PROBLEM
Can you print everything in the rows below, from the line containing "Click the black striped analytics logo icon" down through the end of the rows, character for character and with the pictures left out?
[Start EXTRACTED INFORMATION]
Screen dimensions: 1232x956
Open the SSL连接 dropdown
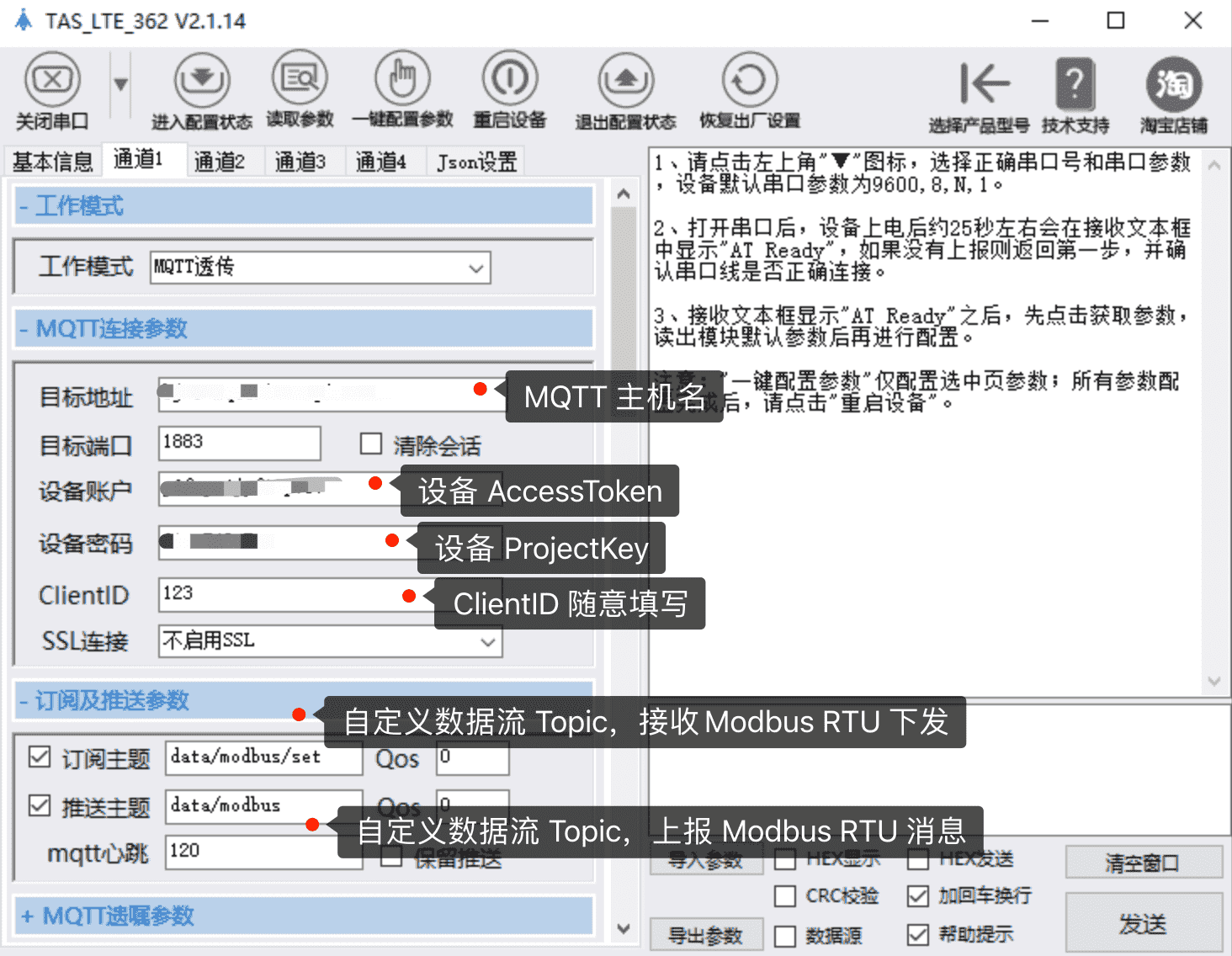(486, 641)
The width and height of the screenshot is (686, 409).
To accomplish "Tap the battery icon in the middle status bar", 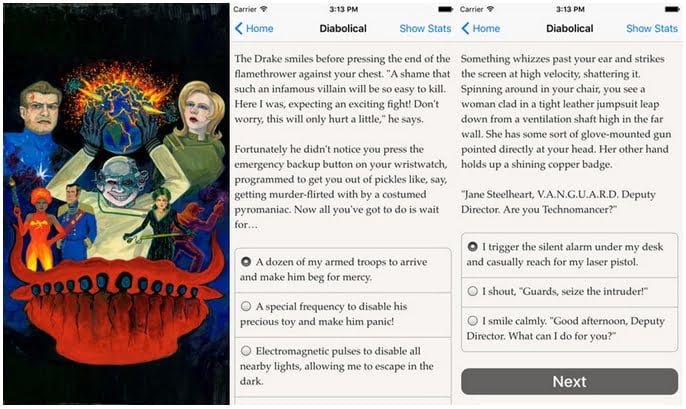I will (445, 9).
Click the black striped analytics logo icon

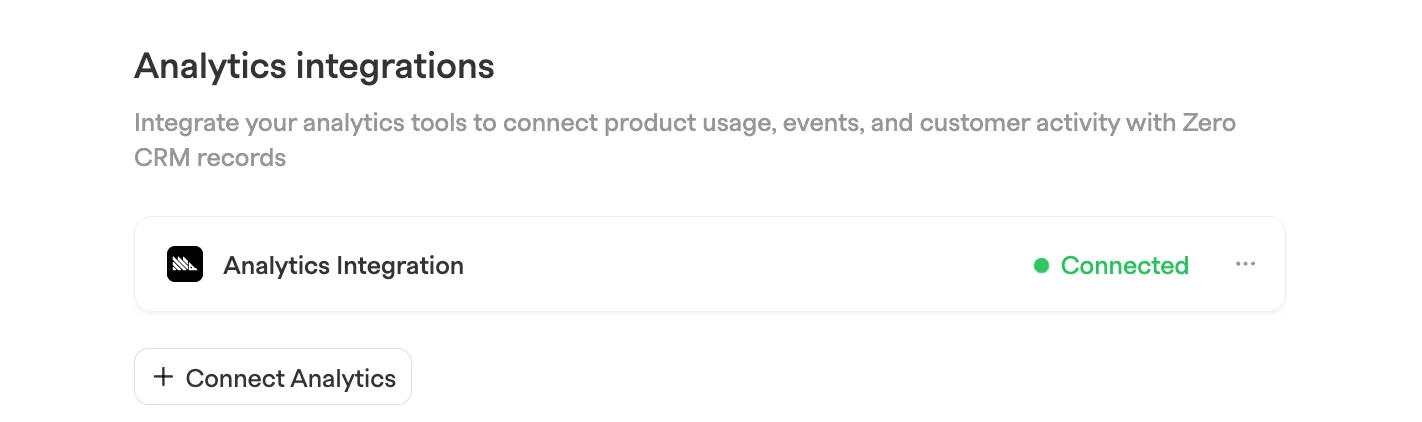(185, 265)
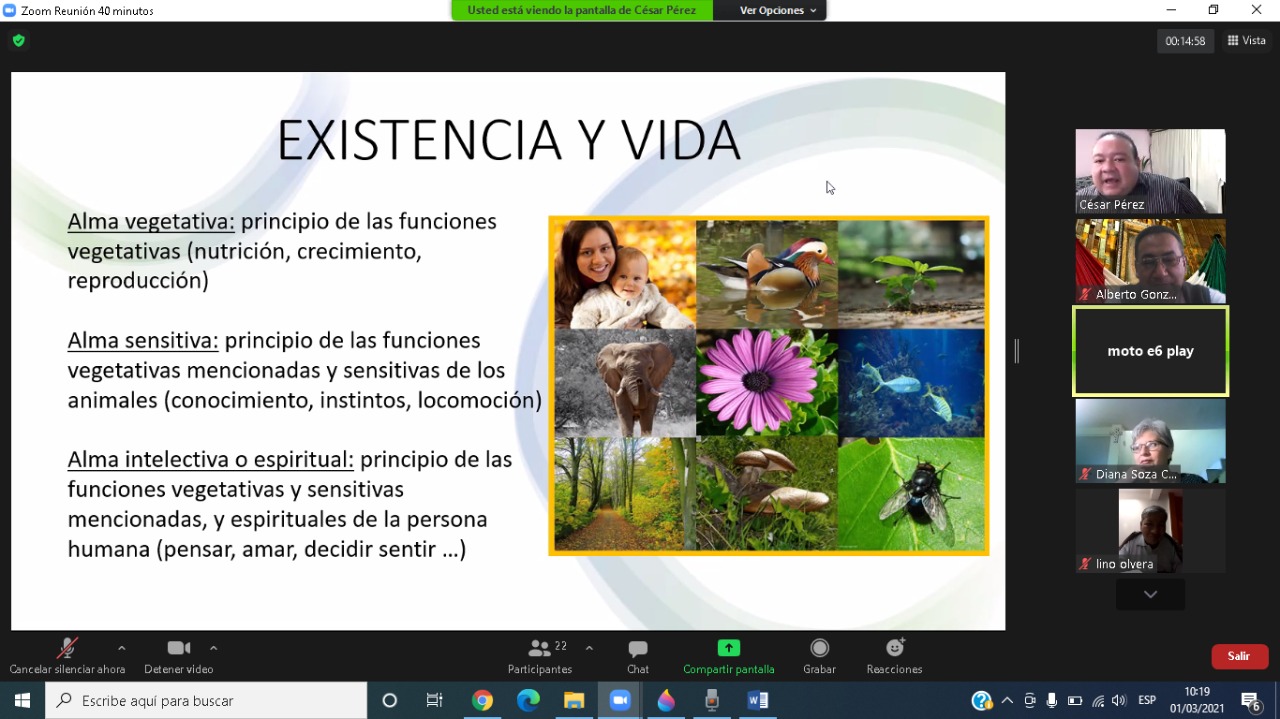Expand video options arrow beside camera
Screen dimensions: 1280x719
click(x=213, y=648)
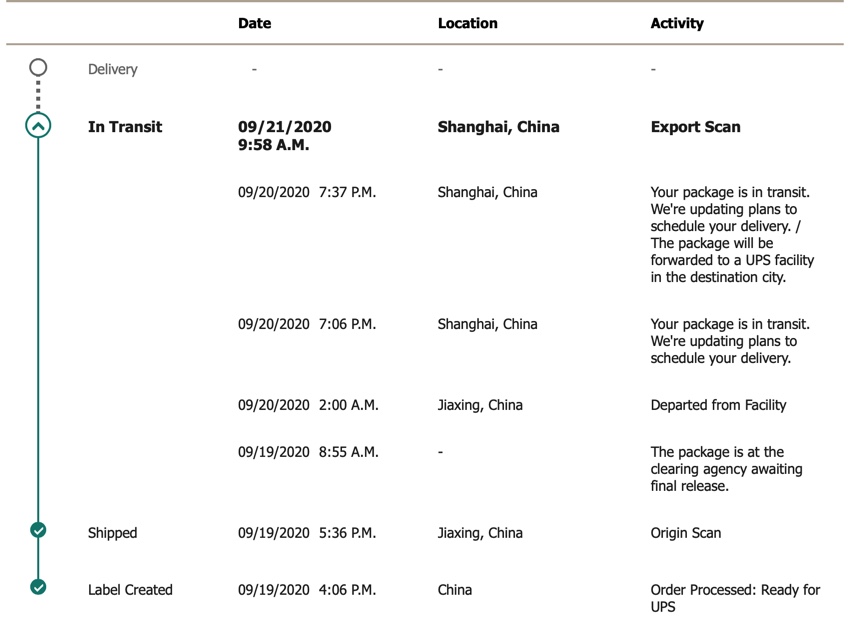The image size is (856, 629).
Task: Click the Origin Scan activity entry
Action: (686, 533)
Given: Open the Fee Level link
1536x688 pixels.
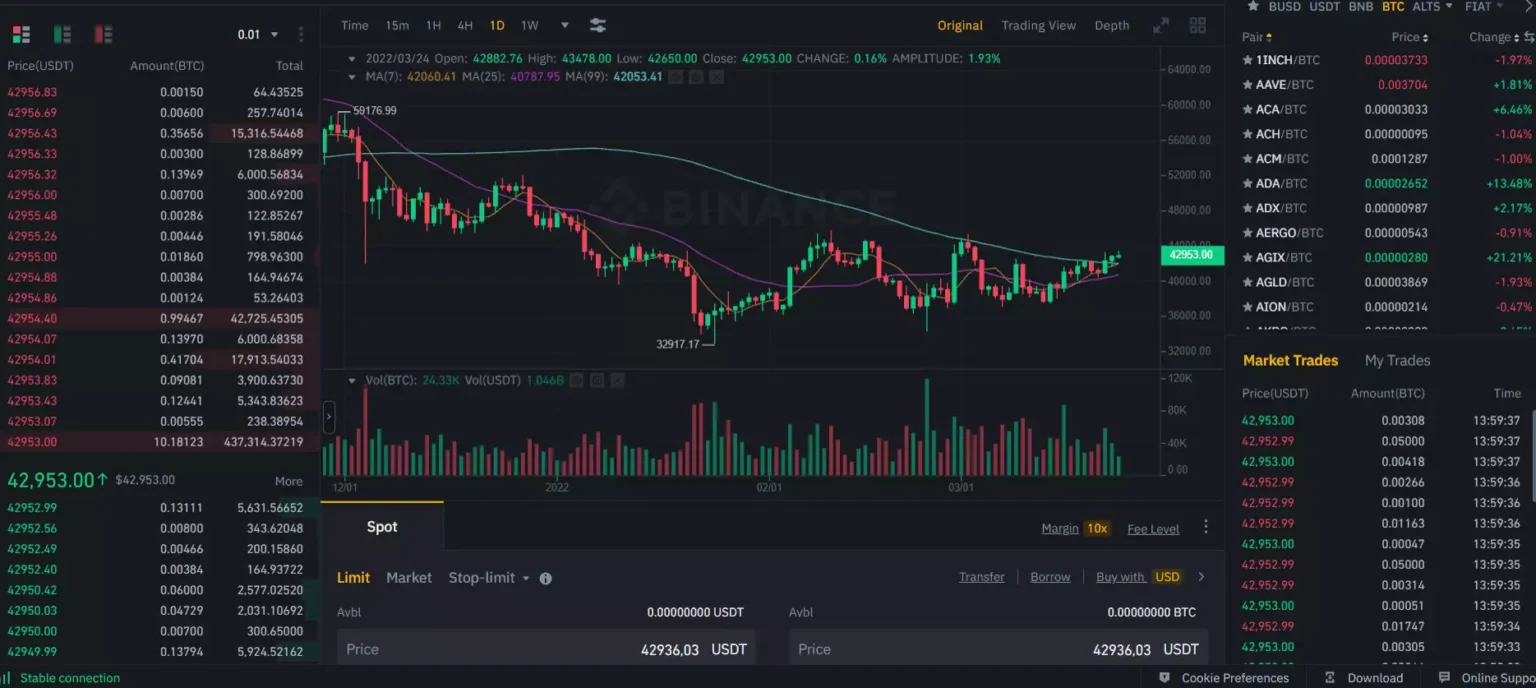Looking at the screenshot, I should click(1153, 529).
[End EXTRACTED INFORMATION]
EXERCISE RESPONSE
Click the black striped analytics logo icon

(185, 265)
Expand video options arrow beside camera
Screen dimensions: 1280x719
click(x=213, y=648)
The image size is (856, 629).
Task: Click the Origin Scan activity entry
Action: (686, 533)
Given: Open the Fee Level link
1536x688 pixels.
Looking at the screenshot, I should click(1153, 529).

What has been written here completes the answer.